Le seigneur de Palanthas sortit un parchemin des plis de sa robe de brocart et l’étendit sur la table. Il l’éloigna de ses yeux pour parvenir à déchiffrer les caractères.
Certaine que c’était une réponse au message qu’elle avait fait envoyer deux jours auparavant par le seigneur Amothus, Laurana se mordait les lèvres d’impatience.
— Il est un peu froissé, s’excusa Amothus en s’efforçant de lire. Les griffons que les seigneurs elfes nous ont si aimablement prêtés sont incapables d’apporter les messages sans les froisser. Ah ! voilà, j’y suis : « Du seigneur Gunthar au seigneur Amothus, avec ses hommages. » Quel homme charmant, ce Gunthar ! Il est venu l’année dernière, pour les Fêtes de l’Aube du Printemps, qui d’ailleurs, ma chère Laurana, auront lieu dans trois semaines. Nous feras-tu la grâce d’y assister ?
— Je serais extrêmement heureuse, seigneur, que nous soyons tous là dans trois semaines, répondit la jeune elfe, s’efforçant de rester calme.
Le seigneur Amothus battit des paupières et sourit d’un air indulgent.
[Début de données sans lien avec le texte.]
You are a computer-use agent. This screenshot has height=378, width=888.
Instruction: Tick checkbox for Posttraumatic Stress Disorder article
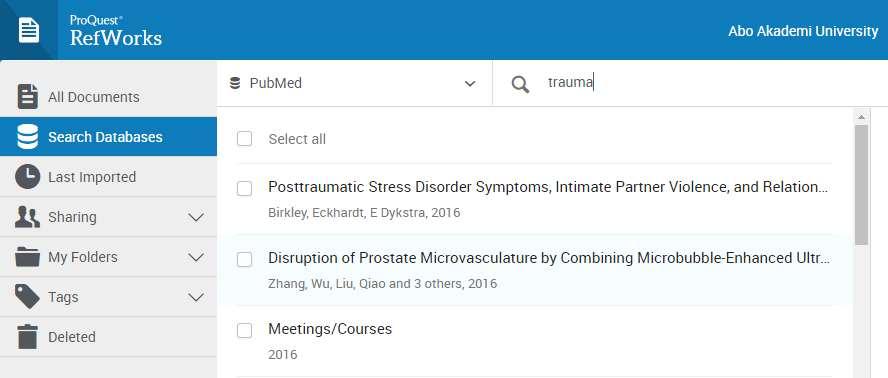click(x=245, y=189)
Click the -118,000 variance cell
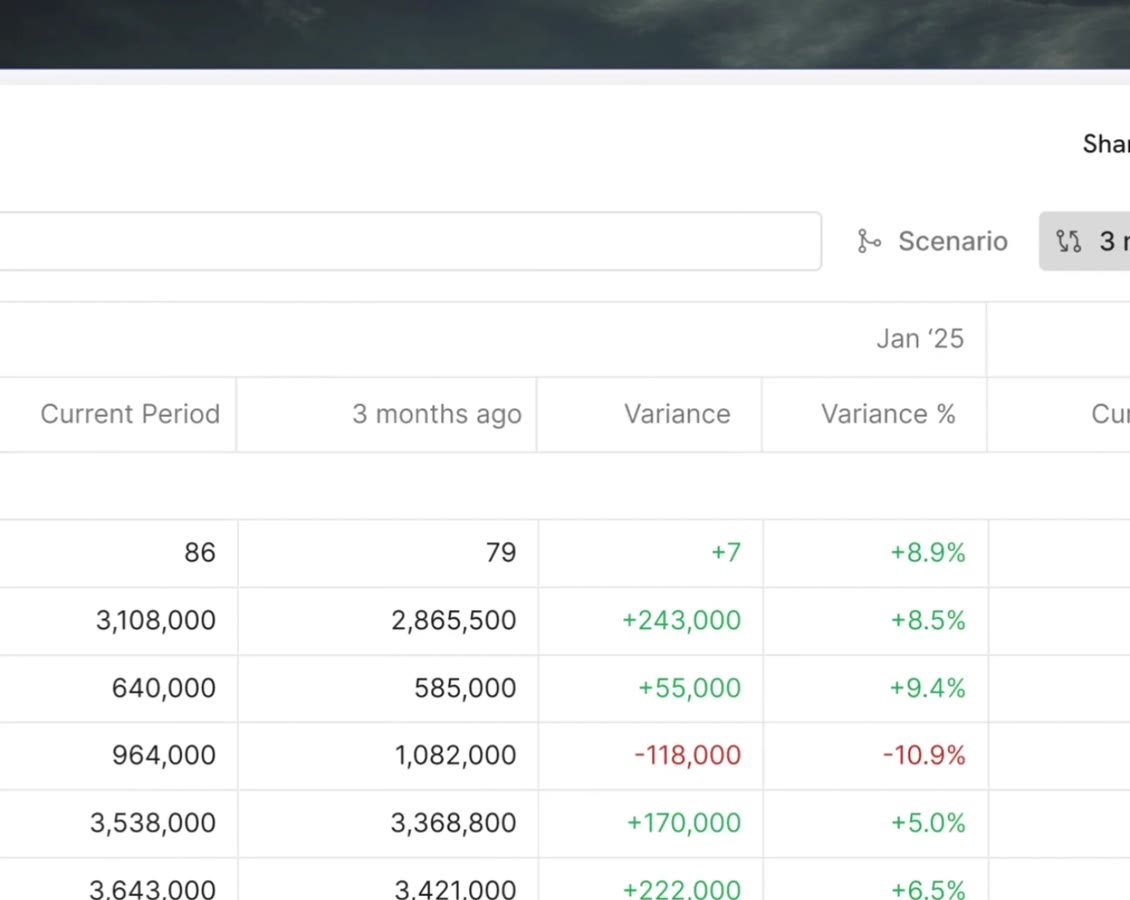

— Évidemment, les armées draconiennes… Bien ! Je continue de lire. « Je suis très peiné des pertes qu’a subies la chevalerie. Je suis particulièrement touché par la mort de trois de nos meilleurs chefs : Dirk Gardecouronne, chevalier de la Rose, Alfred MarKenin, chevalier de l’Épée, et Sturm de Lumlane, chevalier de la Couronne. » Lumlane. C’était un ami proche, je crois, chère Laurana ?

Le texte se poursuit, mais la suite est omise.